WHAT YOU WILL DO
(1) Repeat word for word the part of the passage on UK coal imports starting with "Not a lot of" and going on through "the end user.".
(2) Carry on the piece about home-grown coal and greenhouse gas emissions from the point where it stops.

You are probably asking yourself now, how does producing and transporting home-grown coal reduce greenhouse gas emissions?

Not a lot of people know this now

There is still a great demand for coal in this country as well as other developed economies, so that we can continue to manufacture steel and cement. In my first year at Banks, I have learnt that coal is a vital part of the steel making process. Although steel can be recycled without coal, at the moment, there is no large scale way of producing steel without using coal. So my view is that, if there is such a great demand for coal, then why on earth are we importing it from coal mines that are located thousands of miles away in Russia, the USA and Australia? Surely it makes more sense to use our own resource which is located much nearer to the end user.

In 2018, the total demand for coal in the UK was almost 12 million tonnes. However, just over 80% of this coal was imported. This importation of coal has had huge implications on global greenhouse gas emissions! Our main sources of coal were from Russia and the USA (around eight million tonnes!!). The coal imported from Russia has to travel well over 3,000 miles which emits over five times the amount of greenhouse gases than if we transported coal from our own sites to the power stations or steel works.

DATA EXTRACT
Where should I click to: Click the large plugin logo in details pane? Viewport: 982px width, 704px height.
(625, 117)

* * *

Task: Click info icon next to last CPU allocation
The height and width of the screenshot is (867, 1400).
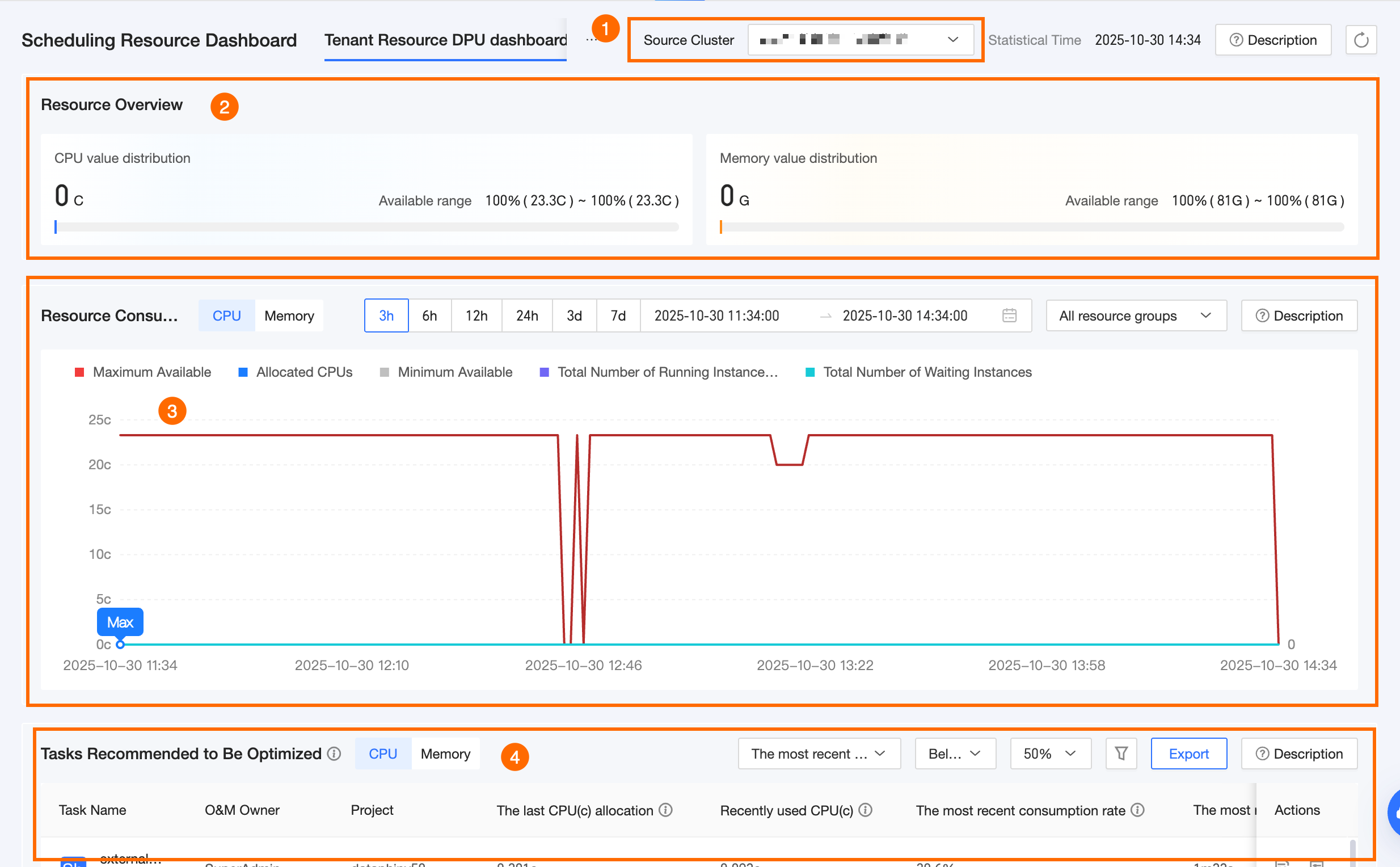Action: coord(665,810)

RESPONSES IN ORDER
(1)
Not a lot of people know this now

There is still a great demand for coal in this country as well as other developed economies, so that we can continue to manufacture steel and cement. In my first year at Banks, I have learnt that coal is a vital part of the steel making process. Although steel can be recycled without coal, at the moment, there is no large scale way of producing steel without using coal. So my view is that, if there is such a great demand for coal, then why on earth are we importing it from coal mines that are located thousands of miles away in Russia, the USA and Australia? Surely it makes more sense to use our own resource which is located much nearer to the end user.

(2)
In fact, did you know that we can produce the coal, transport it and restore our sites for fewer emissions than the transportation alone from coal imports from Russia and Australia?!!

Banks Mining applied for a surface mining scheme at a place called Highthorn in Northumberland back in 2016 to extract coal which would have been used to produce electricity, steel and cement (such a versatile product). This application was called-in by the Secretary of State so that he could determine the outcome. Unfortunately he decided to refuse the application despite the project being unanimously recommended for approval by the Council’s planning committee and the government’s own planning inspector. This refusal led to a legal challenge to the Secretary of State’s decision which was overturned in the High Court.

However, what I find most concerning is the effect that this decision has had on climate change. This is because the UK has substituted the local coal that would have been produced by Highthorn by increasing the amount of coal that we import. In fact, since Highthorn was refused by the Secretary of State, the UK has imported over 22 million tonnes of coal, even though the entire Highthorn site would have produced just three million tonnes.

Isn’t politics bizarre!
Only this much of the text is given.